To find the molar mass of the carbonate \( M_2CO_3 \), we can follow these steps: ### Step 1: Understand the reaction The reaction of the carbonate \( M_2CO_3 \) with hydrochloric acid (HCl) produces carbon dioxide (CO₂), metal chloride (MCl), and water (H₂O).
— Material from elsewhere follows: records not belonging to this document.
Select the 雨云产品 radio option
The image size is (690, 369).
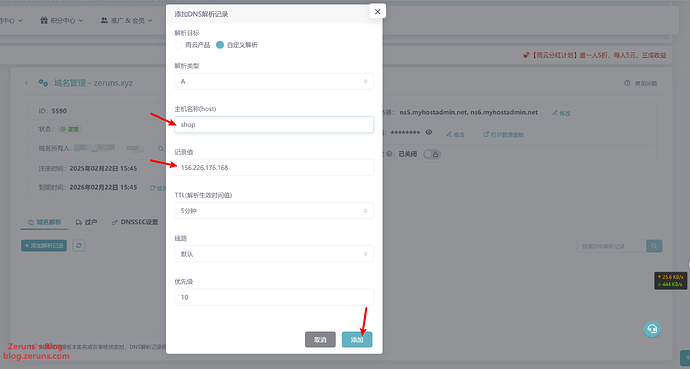click(178, 45)
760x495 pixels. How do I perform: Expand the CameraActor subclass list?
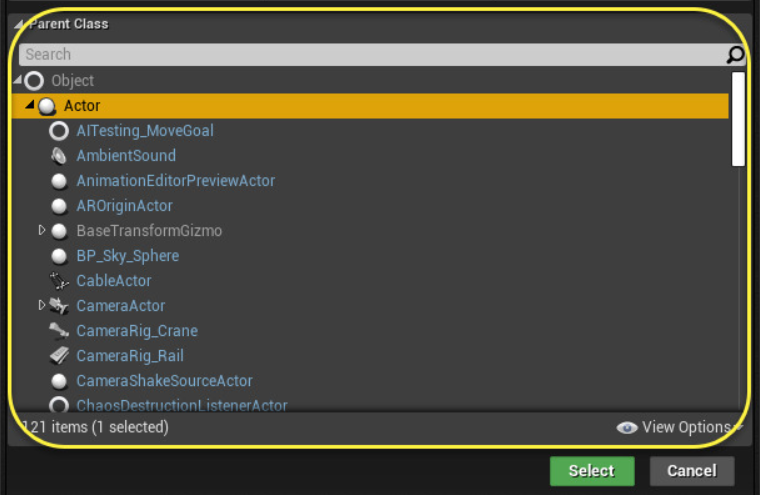[x=42, y=306]
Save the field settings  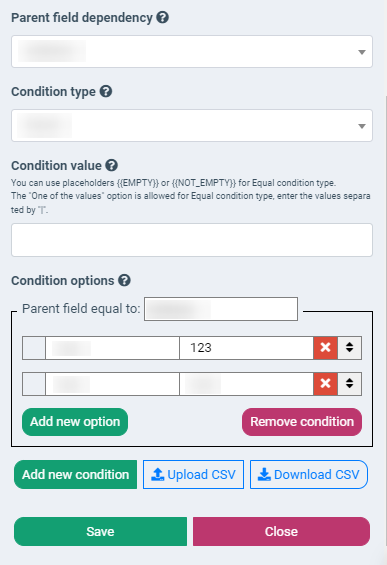pyautogui.click(x=101, y=531)
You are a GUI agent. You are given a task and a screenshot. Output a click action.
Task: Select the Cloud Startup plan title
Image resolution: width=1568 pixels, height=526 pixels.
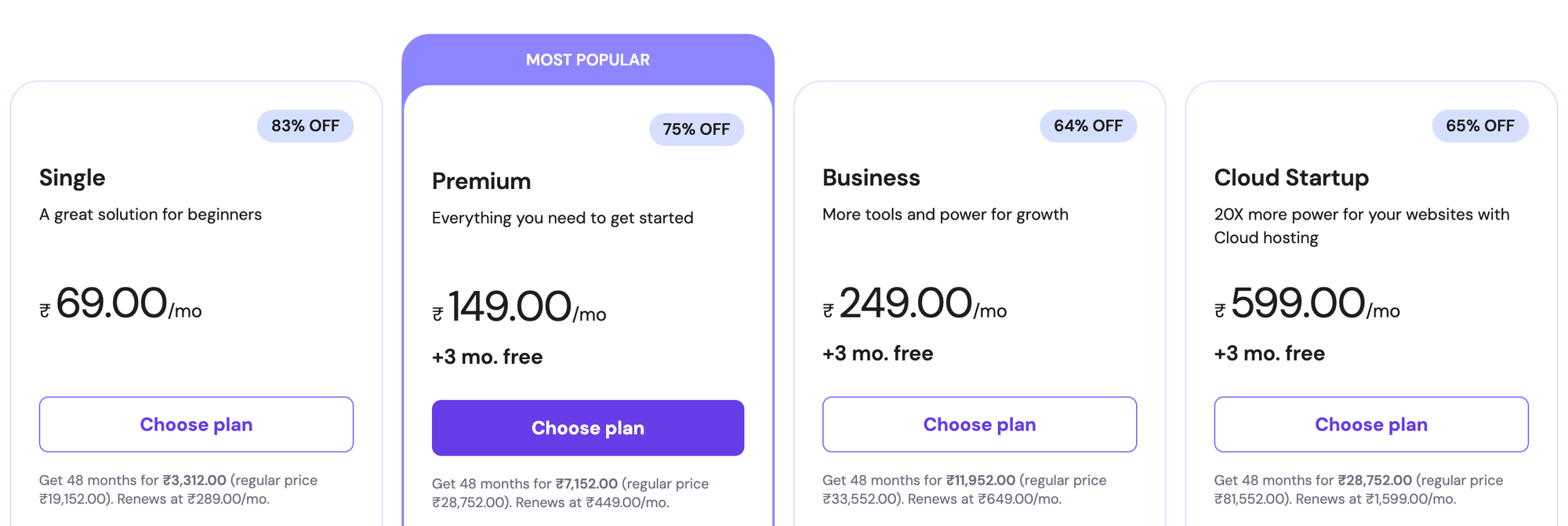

The balanced reaction can be written as: \[ M_2CO_3 + 6HCl \rightarrow 2MCl + H_2O + CO_2 \] From this reaction, we can see that 1 mole of \( M_2CO_3 \) produces 1 mole of CO₂. ### Step 2: Relate moles of CO₂ to moles of \( M_2CO_3 \) Given that 0.01186 moles of CO₂ are produced, it follows that: \[ \text{Moles of } M_2CO_3 = \text{Moles of CO₂} = 0.01186 \text{ moles} \] ### Step 3: Use the formula for moles The number of moles can be calculated using the formula: \[ \text{Number of moles} = \frac{\text{Given mass}}{\text{Molar mass}} \] Here, the given mass of \( M_2CO_3 \) is 1 gram. ### Step 4: Set up the equation Substituting the known values into the formula gives: \[ 0.01186 = \frac{1 \text{ g}}{M} \] Where \( M \) is the molar mass of \( M_2CO_3 \). ### Step 5: Rearranging the equation to solve for \( M \) Rearranging the equation to find \( M \): \[ M = \frac{1 \text{ g}}{0.01186} \] ### Step 6: Calculate the molar mass Now, performing the calculation: \[ M = \frac{1}{0.01186} \approx 84.3 \text{ g/mol} \] ### Conclusion Thus, the molar mass of \( M_2CO_3 \) is approximately \( 84.3 \text{ g/mol} \).